[Given entries]
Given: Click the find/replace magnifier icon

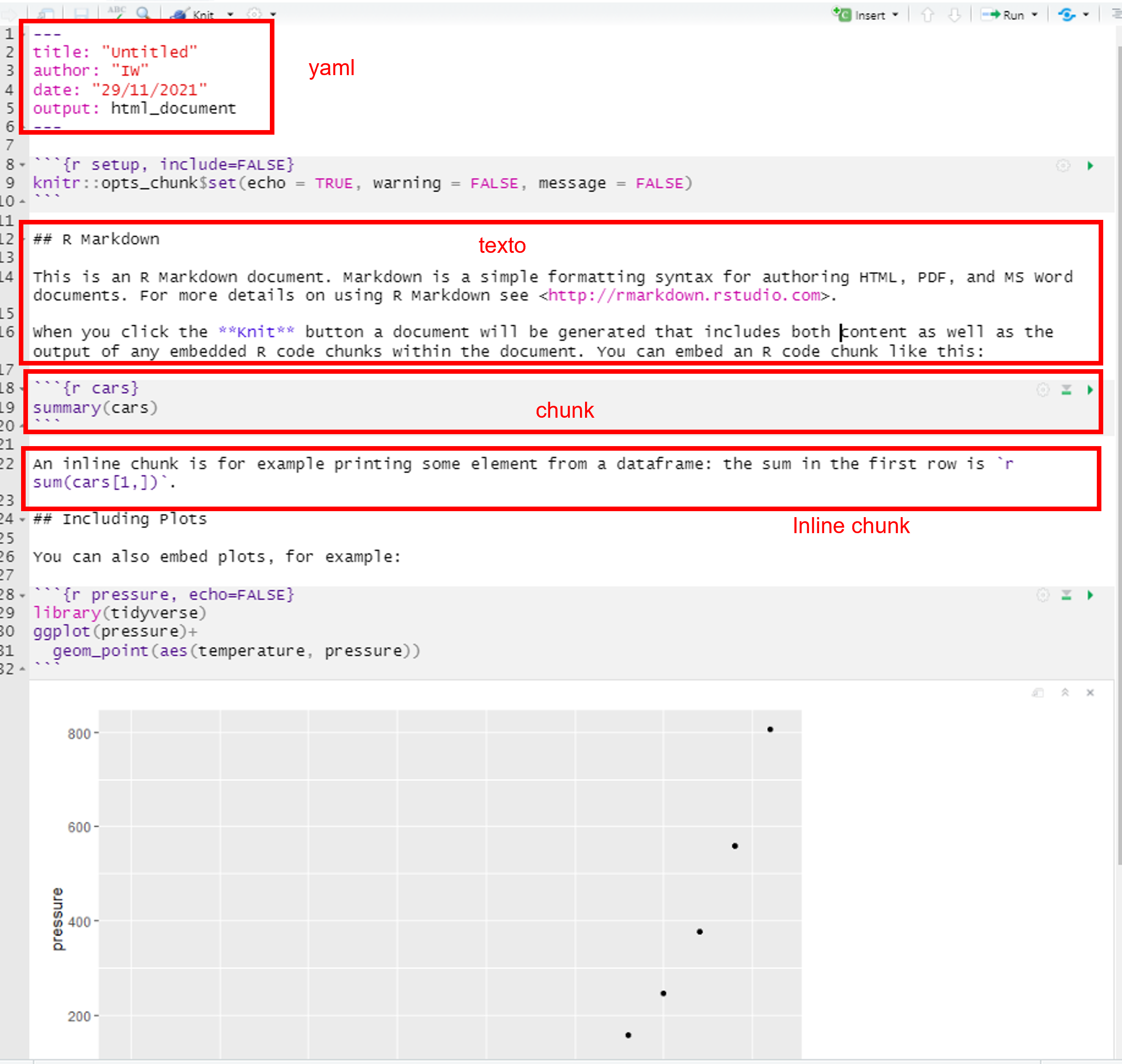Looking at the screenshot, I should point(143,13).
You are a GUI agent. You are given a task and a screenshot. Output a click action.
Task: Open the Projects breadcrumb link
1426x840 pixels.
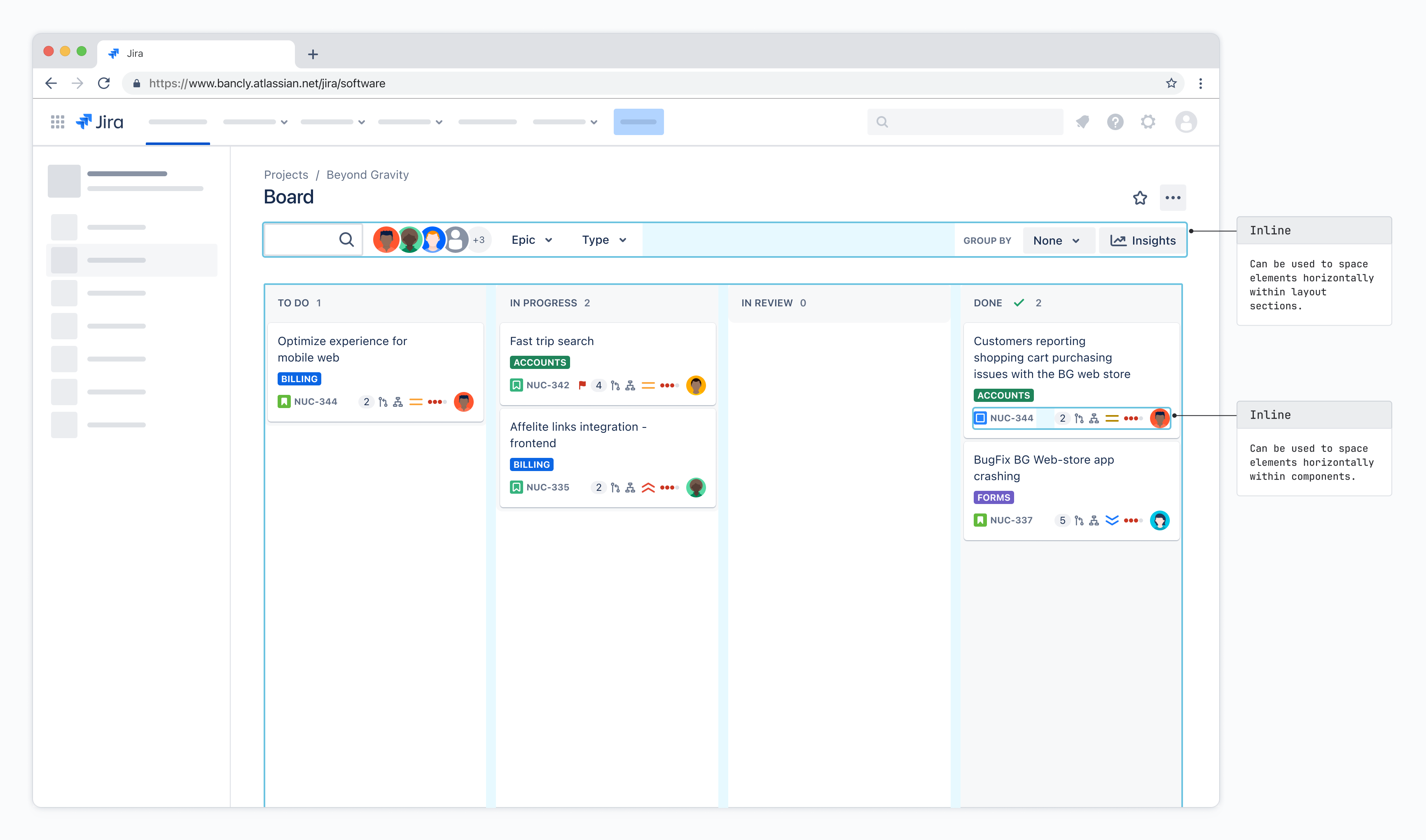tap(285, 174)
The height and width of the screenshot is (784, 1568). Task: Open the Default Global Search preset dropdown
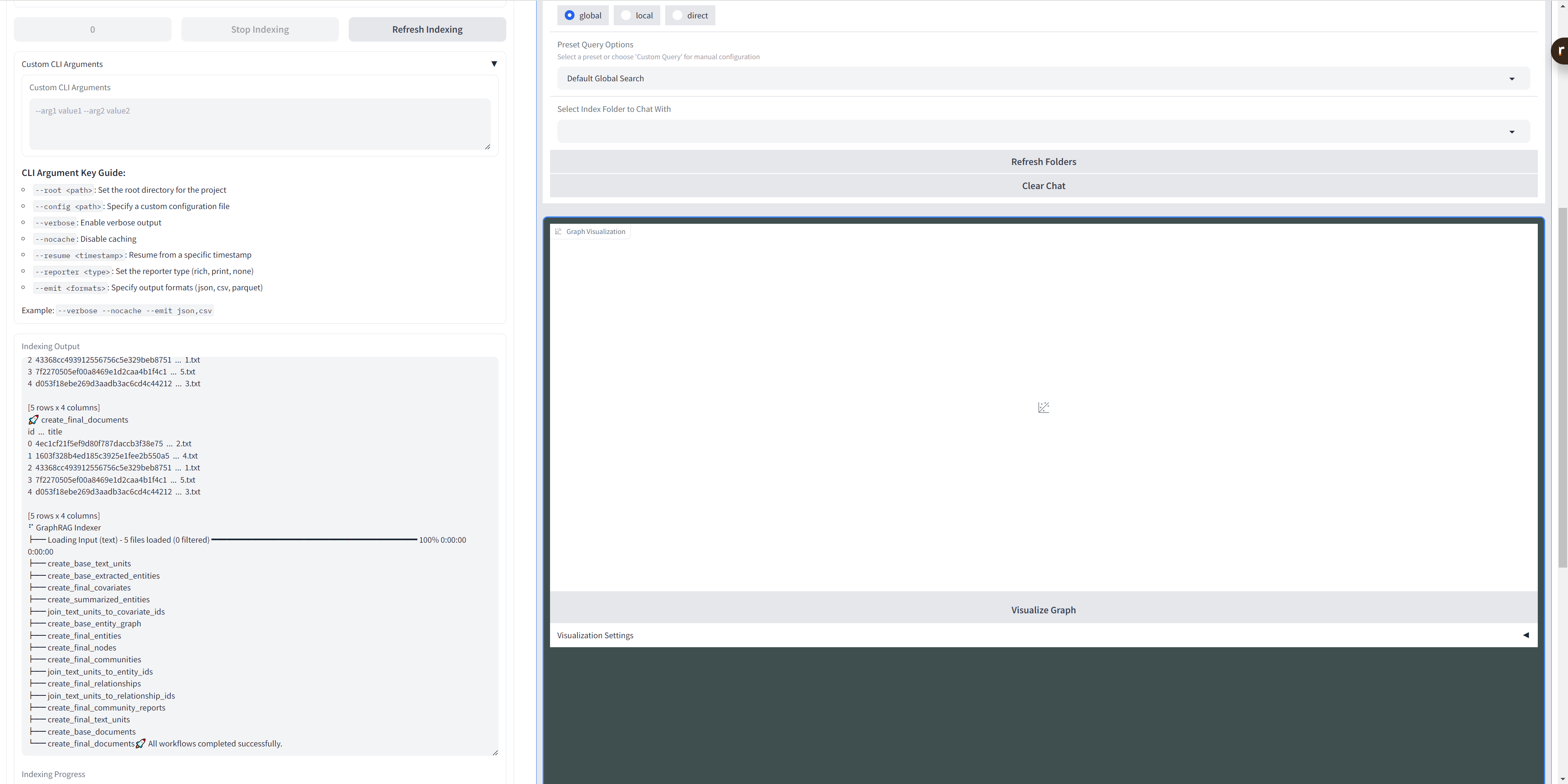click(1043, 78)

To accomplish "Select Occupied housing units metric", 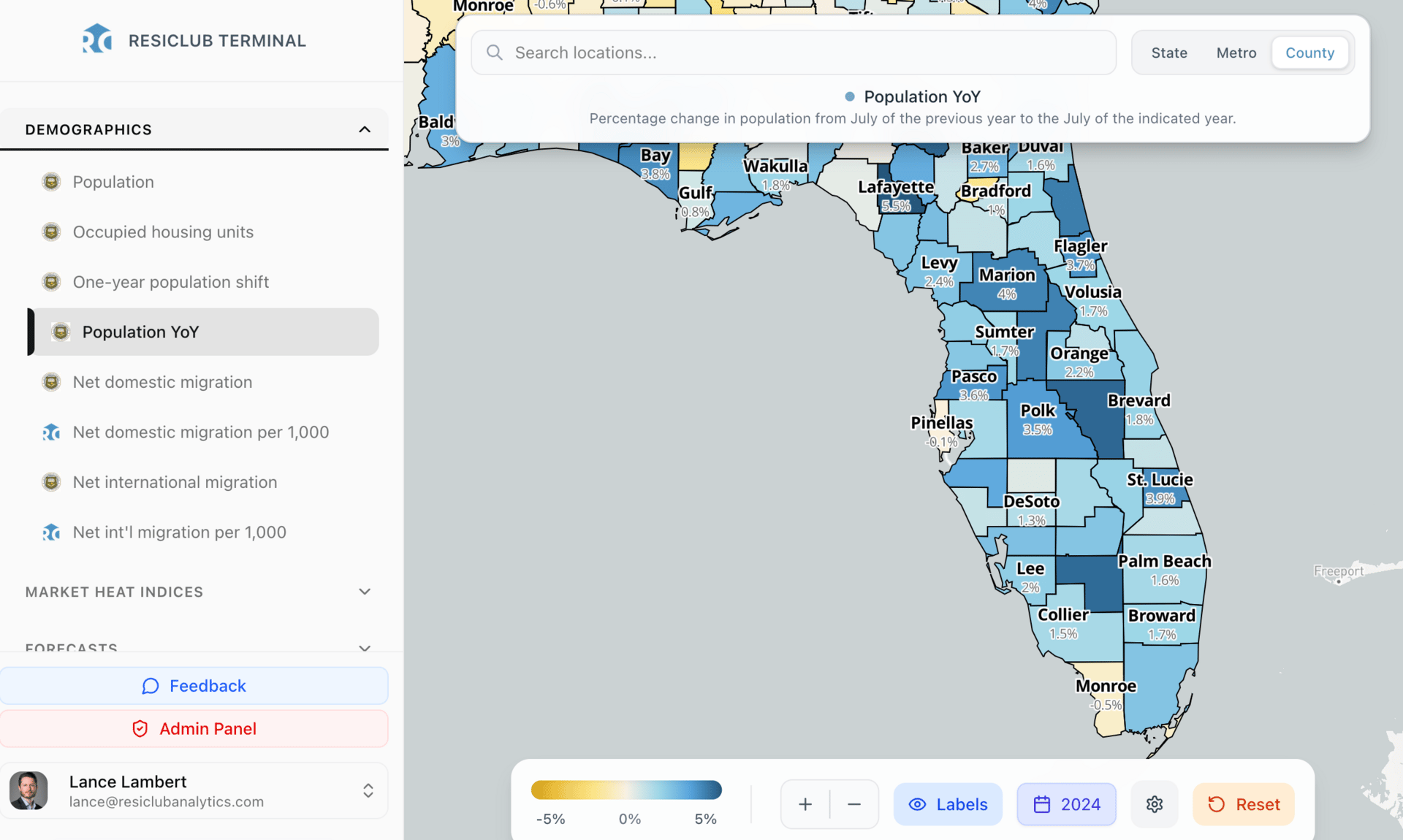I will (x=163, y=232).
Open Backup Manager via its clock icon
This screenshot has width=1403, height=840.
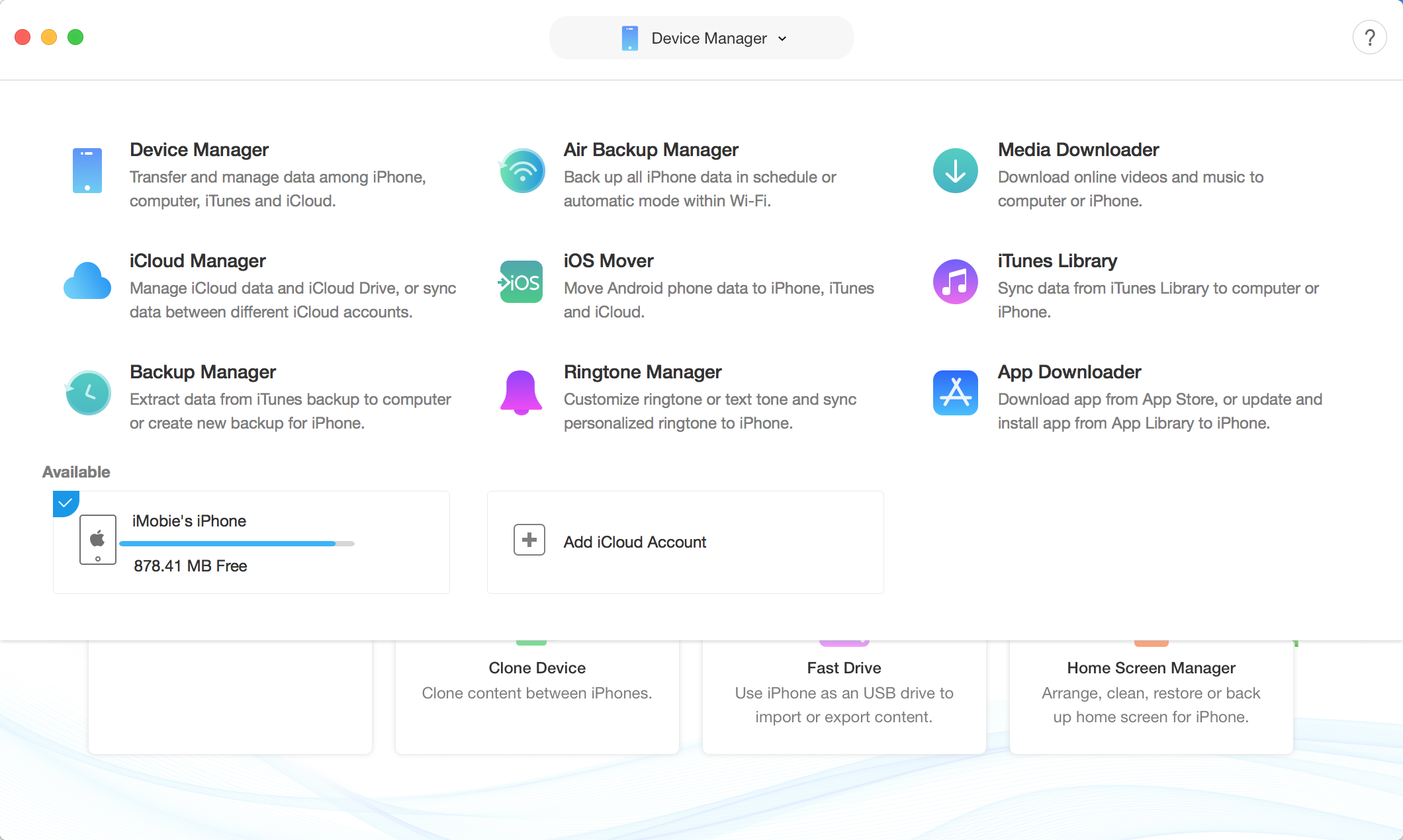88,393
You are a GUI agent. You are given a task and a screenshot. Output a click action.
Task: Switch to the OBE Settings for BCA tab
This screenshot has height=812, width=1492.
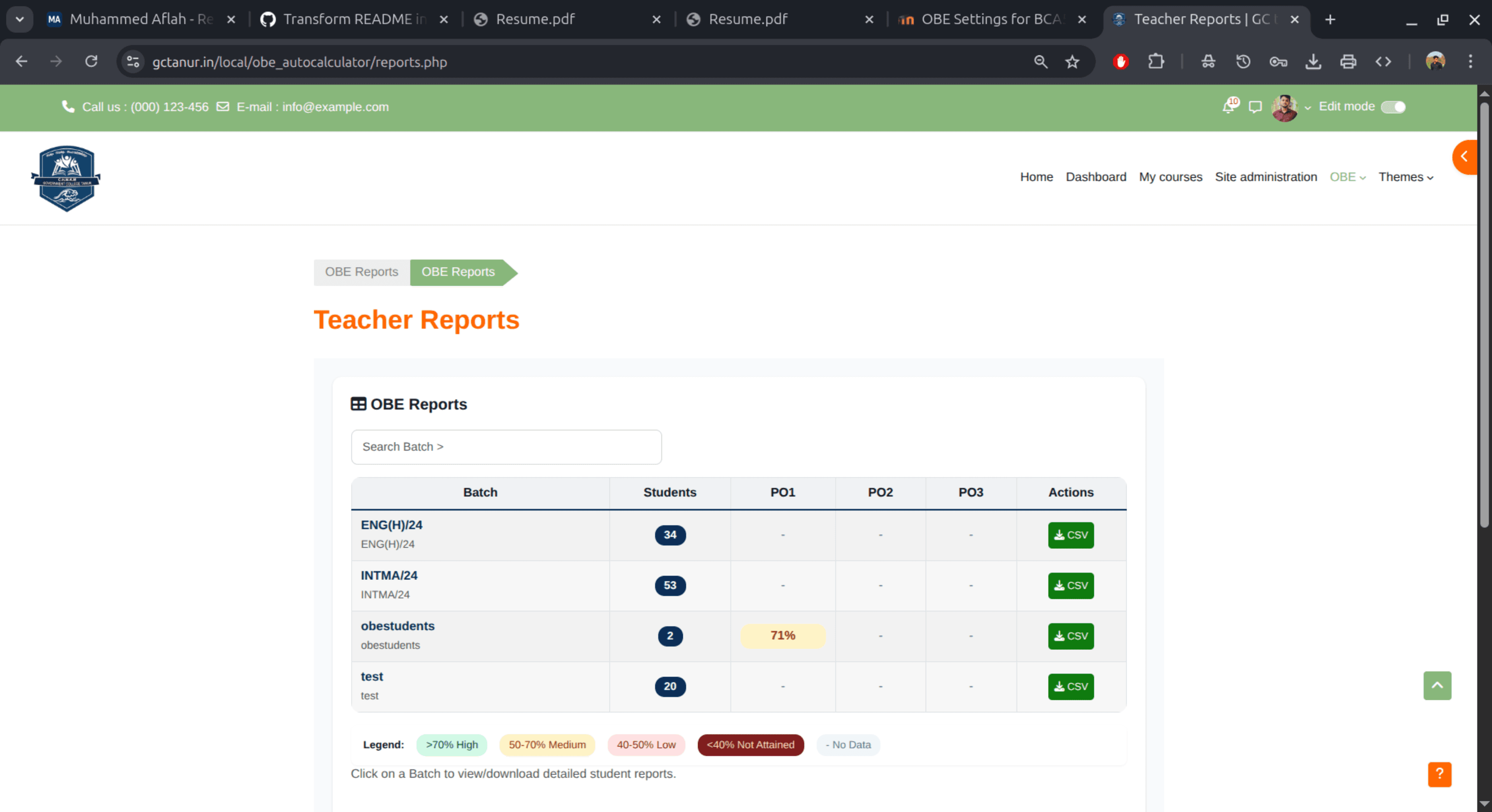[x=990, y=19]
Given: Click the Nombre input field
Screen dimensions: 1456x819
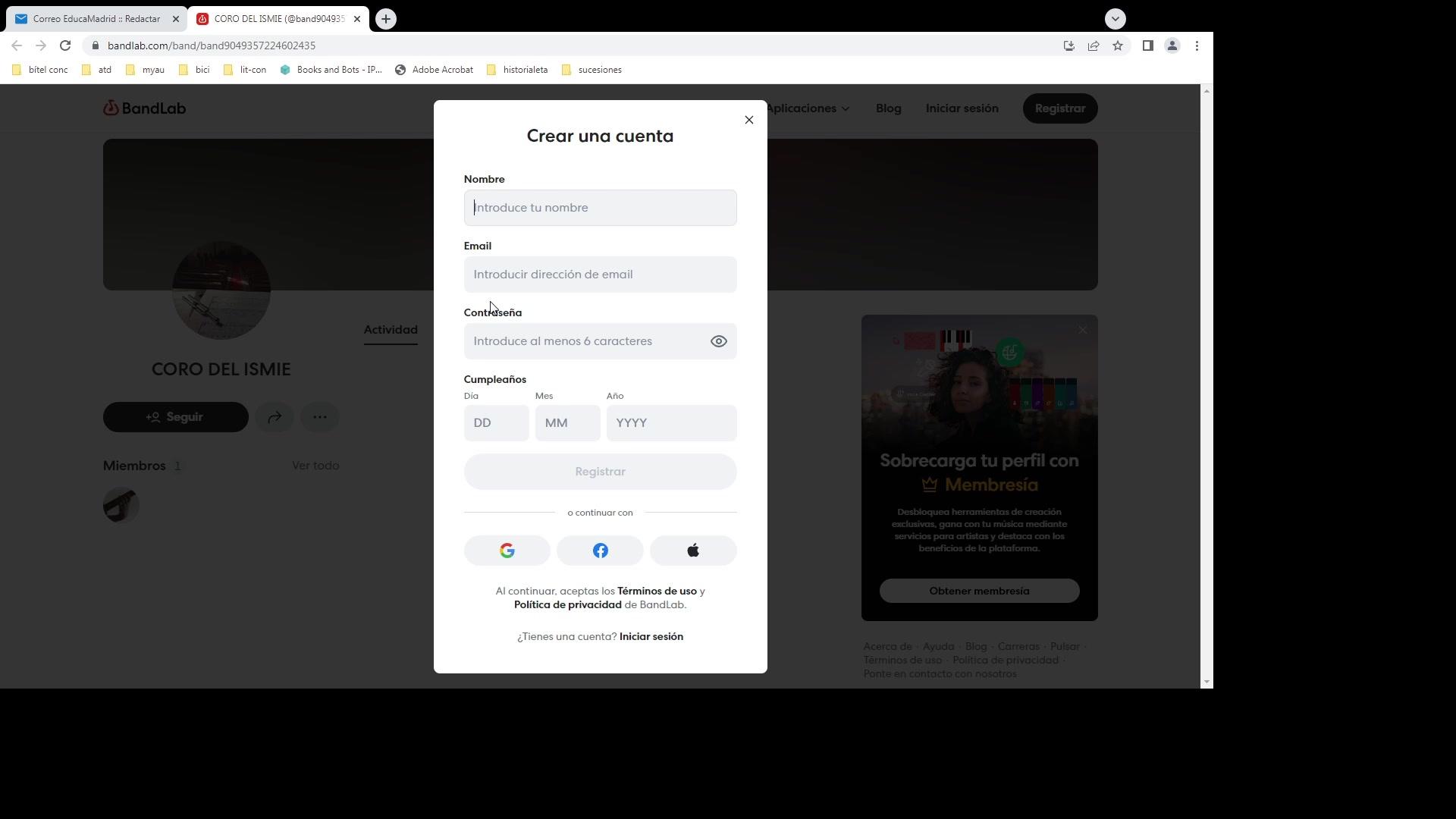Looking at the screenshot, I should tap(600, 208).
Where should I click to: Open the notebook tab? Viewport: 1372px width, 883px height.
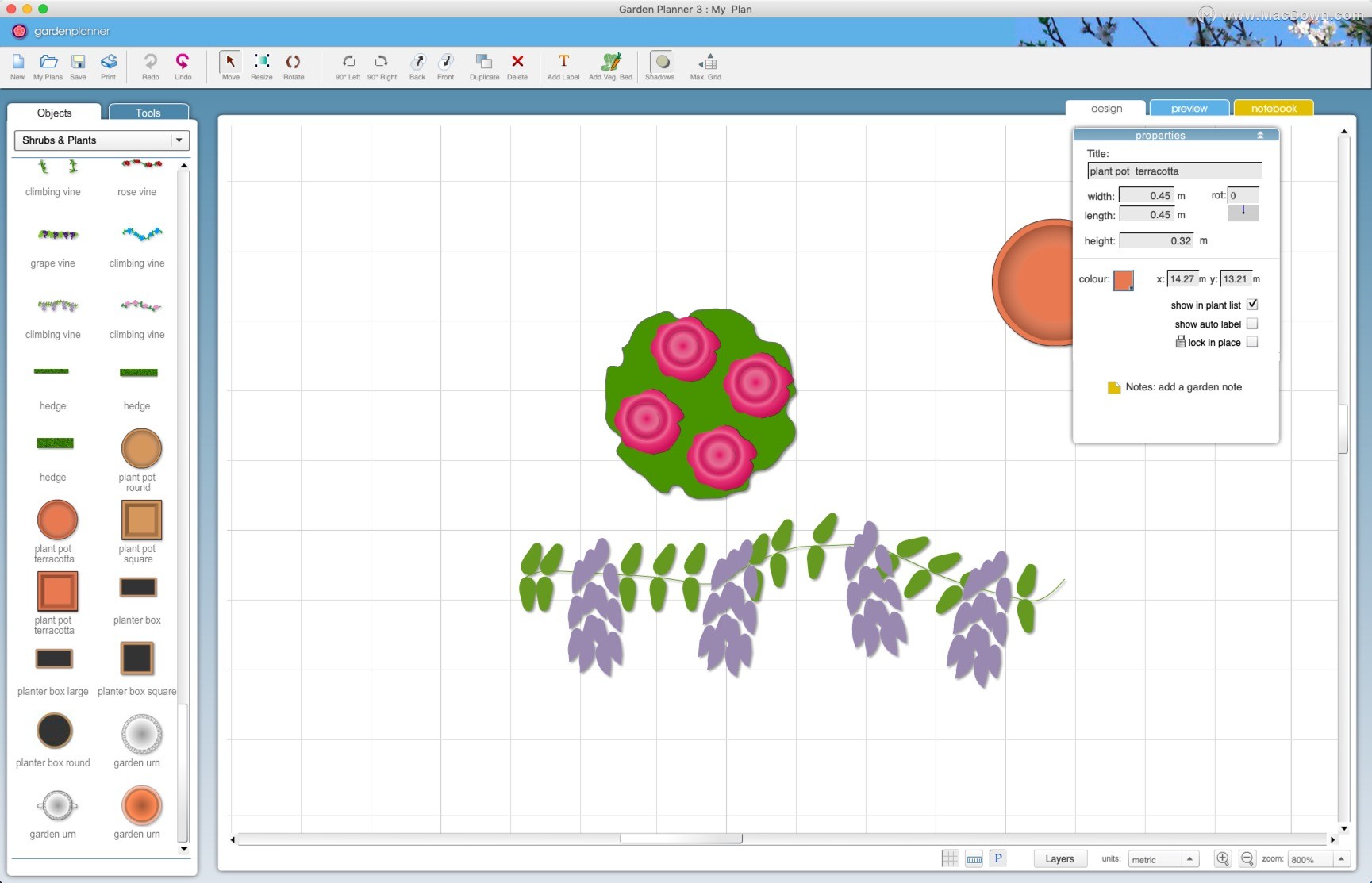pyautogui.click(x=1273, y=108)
[/Given entries]
Exercise directions: From the line containing "Open Backup Manager via its clock icon" to the last line of the records, inclusive, output the lines exactly as written and nothing else; leave out the pictures.

Reply to the task:
Open Backup Manager via its clock icon
This screenshot has width=1403, height=840.
88,393
You are a GUI agent. You are given a task and a screenshot. Output a click action.
Task: Switch to the OBE Settings for BCA tab
This screenshot has height=812, width=1492.
[x=990, y=19]
Given: Click the Nombre input field
Screen dimensions: 1456x819
Looking at the screenshot, I should tap(600, 208).
Where should I click to: Open the notebook tab? Viewport: 1372px width, 883px height.
pyautogui.click(x=1273, y=108)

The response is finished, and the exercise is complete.